In addition, June was adjusted to -13,000, breaking a historic run.
September 5, 2025
• The latest employment snapshot from the Bureau of Labor Statistics paints a bleak picture of the current state of the economy under President Donald Trump.
• Labor market deterioration: Just 22,0000 jobs were added in August, dramatically lower than economists’ expectations for 76,500 new roles.
• Negative job growth: For the first time in nearly four years, the economy lost jobs, with a decline of 13,000 positions in June.
• Rising unemployment: The jobless rate rose to 4.3%, the highest level since 2021.
• Stagnation: The data underscores the extent to which consumers and businesses are struggling to accommodate the weight of tariffs, stubborn inflation, the decline in America’s crucial immigrant workforce and overall economic uncertainty.
President Donald Trump is on a mission to make American manufacturing jobs great again by deploying historically high tariffs on imports.
That effort is off to a slow start, at best, and at worst is backfiring by causing job loss.
US manufacturers shed another 12,000 jobs in August, according to the Bureau of Labor Statistics.

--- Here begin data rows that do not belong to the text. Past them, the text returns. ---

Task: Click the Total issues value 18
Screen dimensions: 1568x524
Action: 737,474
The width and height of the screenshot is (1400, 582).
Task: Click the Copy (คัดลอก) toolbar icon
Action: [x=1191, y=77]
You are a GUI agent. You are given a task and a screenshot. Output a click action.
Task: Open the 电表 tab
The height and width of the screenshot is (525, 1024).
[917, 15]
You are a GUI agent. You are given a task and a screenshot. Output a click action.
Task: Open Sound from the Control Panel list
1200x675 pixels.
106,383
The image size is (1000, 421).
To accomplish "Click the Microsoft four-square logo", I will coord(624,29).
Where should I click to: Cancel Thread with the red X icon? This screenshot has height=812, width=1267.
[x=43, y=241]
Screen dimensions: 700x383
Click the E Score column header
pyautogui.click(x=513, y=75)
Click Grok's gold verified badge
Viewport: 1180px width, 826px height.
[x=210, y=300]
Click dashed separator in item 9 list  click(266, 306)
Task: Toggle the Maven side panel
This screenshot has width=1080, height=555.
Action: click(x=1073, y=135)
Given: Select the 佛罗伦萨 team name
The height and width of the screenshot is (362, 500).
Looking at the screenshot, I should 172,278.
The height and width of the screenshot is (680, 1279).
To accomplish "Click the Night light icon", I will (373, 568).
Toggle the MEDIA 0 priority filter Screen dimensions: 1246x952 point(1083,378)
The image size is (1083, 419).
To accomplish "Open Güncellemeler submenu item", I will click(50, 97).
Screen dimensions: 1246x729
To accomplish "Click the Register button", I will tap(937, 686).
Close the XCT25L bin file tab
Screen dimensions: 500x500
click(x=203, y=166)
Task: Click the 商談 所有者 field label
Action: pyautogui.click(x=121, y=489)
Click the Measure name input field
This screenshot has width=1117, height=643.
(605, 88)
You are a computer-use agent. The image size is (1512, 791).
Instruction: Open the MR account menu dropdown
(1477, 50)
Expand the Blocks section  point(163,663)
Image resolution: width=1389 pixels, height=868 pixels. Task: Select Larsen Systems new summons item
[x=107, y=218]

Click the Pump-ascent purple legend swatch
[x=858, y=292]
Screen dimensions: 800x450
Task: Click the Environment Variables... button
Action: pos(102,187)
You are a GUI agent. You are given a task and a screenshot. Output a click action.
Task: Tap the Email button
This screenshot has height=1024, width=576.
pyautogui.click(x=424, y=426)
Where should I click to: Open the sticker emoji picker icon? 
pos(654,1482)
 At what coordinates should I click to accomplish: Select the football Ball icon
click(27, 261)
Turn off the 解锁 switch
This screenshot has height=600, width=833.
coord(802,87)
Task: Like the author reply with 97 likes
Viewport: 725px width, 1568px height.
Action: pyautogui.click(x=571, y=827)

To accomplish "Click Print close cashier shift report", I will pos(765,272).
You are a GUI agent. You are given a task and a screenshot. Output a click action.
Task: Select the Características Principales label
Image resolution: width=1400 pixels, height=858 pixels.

That marks the fourth consecutive month of job loss for US manufacturers. The industry has slashed 42,000 jobs since April, when Trump shocked investors with massive tariffs that he later paused and dialed back.
While it’s far too early to deliver a verdict on Trump’s use of tariffs to reshore manufacturing jobs, economists say the chaotic nature of trade policy to date is undermining his efforts.
“What we’re seeing is a sector paralyzed by uncertainty,” Matthew Martin, senior US economist at Oxford Economics, told CNN on Friday.
Faced with immense uncertainty on where tariffs will settle, some manufacturers are laying off workers. Others are struggling from higher costs caused by Trump tariffs on key inputs including steel, aluminum and copper.
Surveys of manufacturers reveal frustration over the volatile trade policy.
“Tariff Bingo is tough,” one furniture manufacturer told the Federal Reserve Bank of Dallas in a survey released last week. “We are probably going out of business within 90 days.”
A transportation equipment manufacturing executive said the current environment in the industry is much worse” than the Great Recession of 2007 to 2009.
“There is absolutely no activity in the transportation equipment industry. This is 100% attributable to current tariff policy and the uncertainty it has created,” the executive told the Institute for Supply Management.